GSD's can have spots of white 

Really cute pup! :wub:


----------



## Bella67 (Jun 22, 2014)

Chloe had some white on her when she was a puppy but it went away as she grew older.


----------



## marreromcp (Oct 15, 2014)

White is normal on a GSD... Mine has a bit of white on chest. Also, puppys coats change big time as they start to get older. My pup was almost all black but started getting the nice sable after 4 months.  

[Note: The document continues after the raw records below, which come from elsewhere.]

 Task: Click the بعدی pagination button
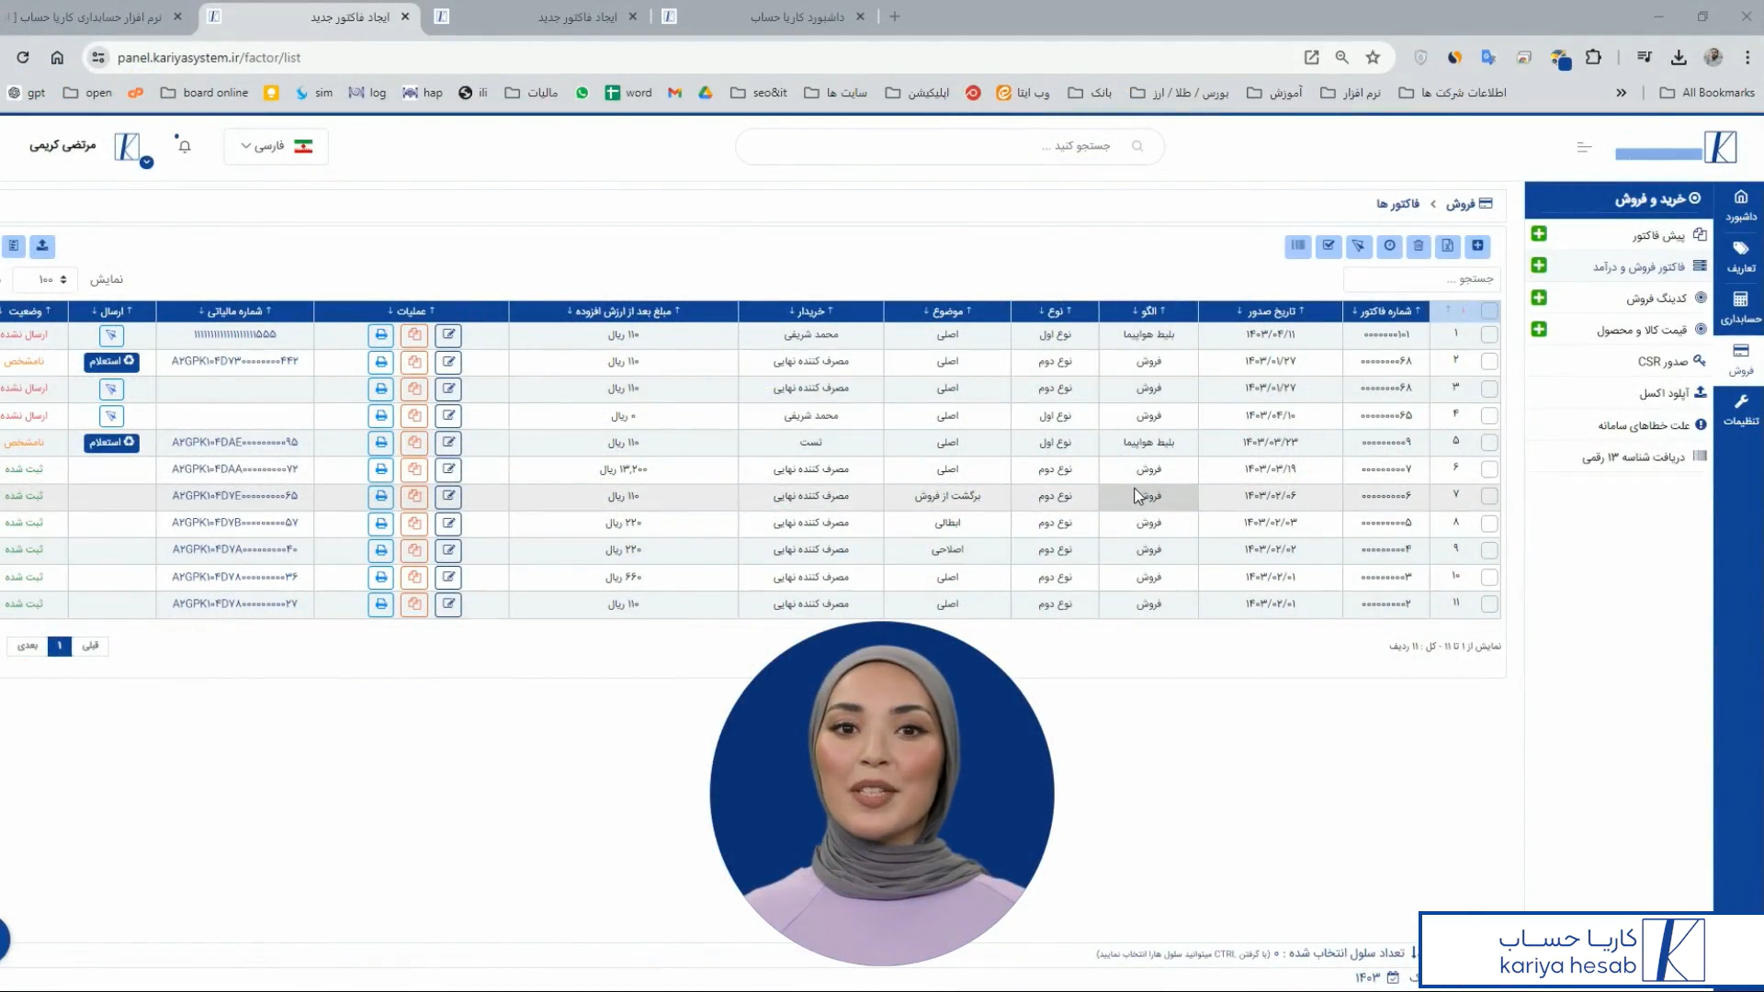[28, 646]
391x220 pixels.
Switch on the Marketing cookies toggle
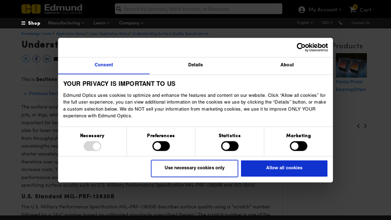[298, 146]

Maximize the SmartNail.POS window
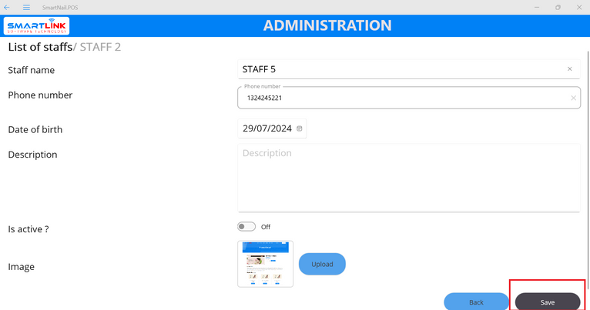pos(558,8)
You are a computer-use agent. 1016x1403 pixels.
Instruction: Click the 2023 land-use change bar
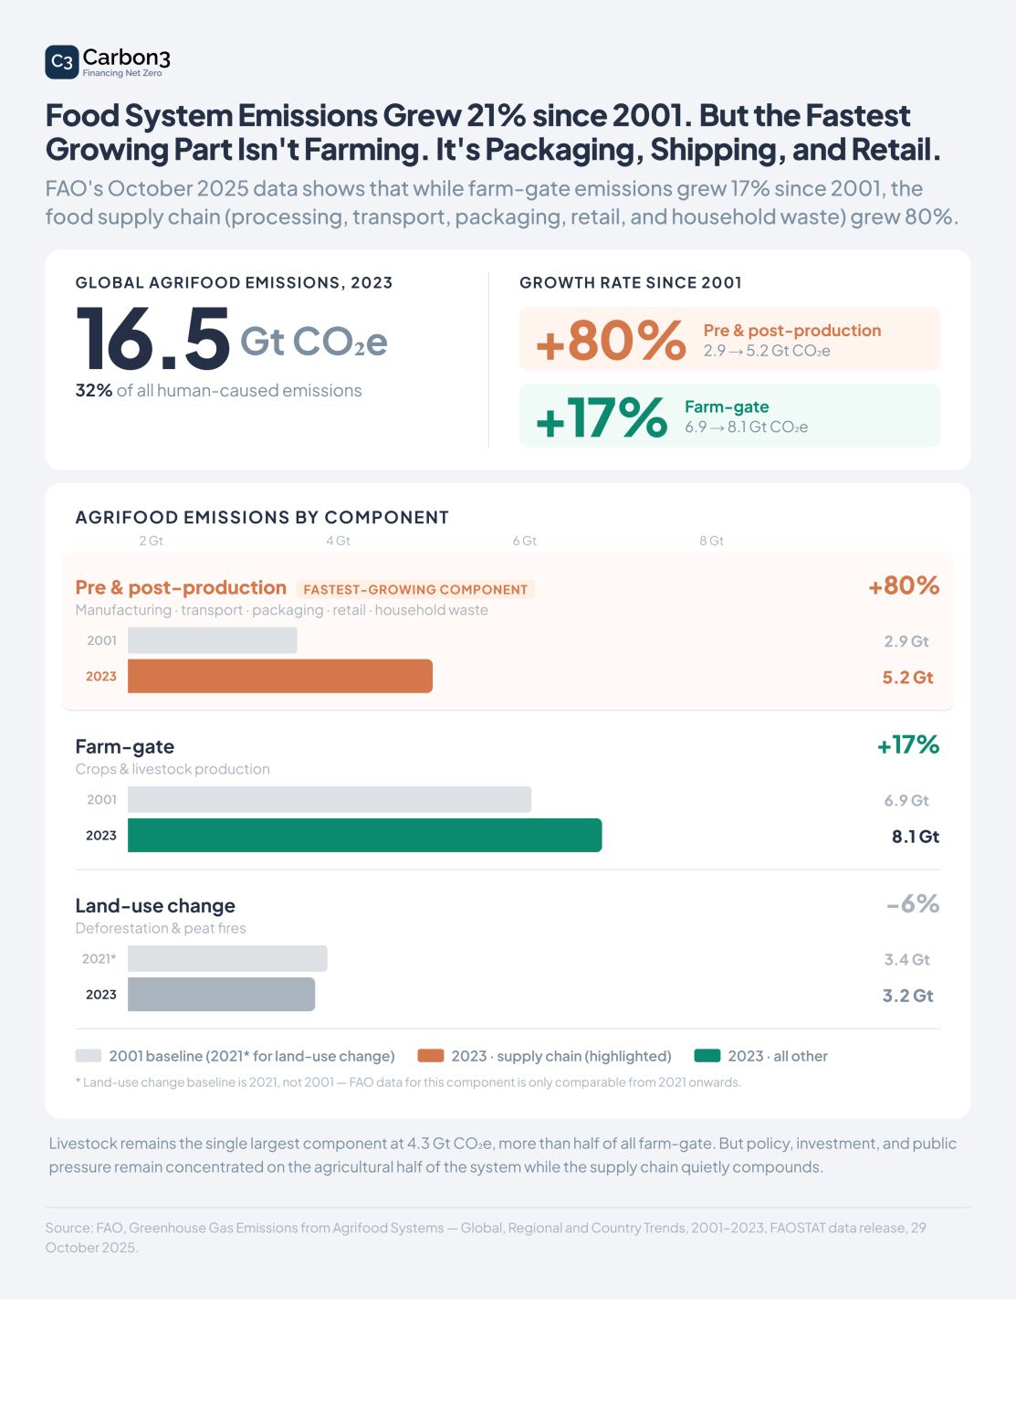(x=221, y=994)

Looks like a medium length coat. 



isabelm said:


> I got Thomas Jefferson (TJ) off of craigslist (I know, I know) from a woman who claimed her two dogs accidentally made a litter of puppies. Dad was GSD, mom was a black lab. She showed pictures of the parents and I believed her. Not saying she was lying, but I'm now wondering if TJ truly is a GSD/lab mix puppy? He has white hair on his chest, which neither GSD or labs have? I don't really mind what breeds he has mixed into him...just wondering if anyone has insight! Here he is at about 9 1/2 weeks old...
> 
> ALSO, any idea what his length of coat will be? Thanks!


----------



## Cschmidt88 (Nov 24, 2010)

Yup! Definitely can show the white  My boy is a GSD/Lab cross as well and he has white markings on his toes/forehead/tail.


----------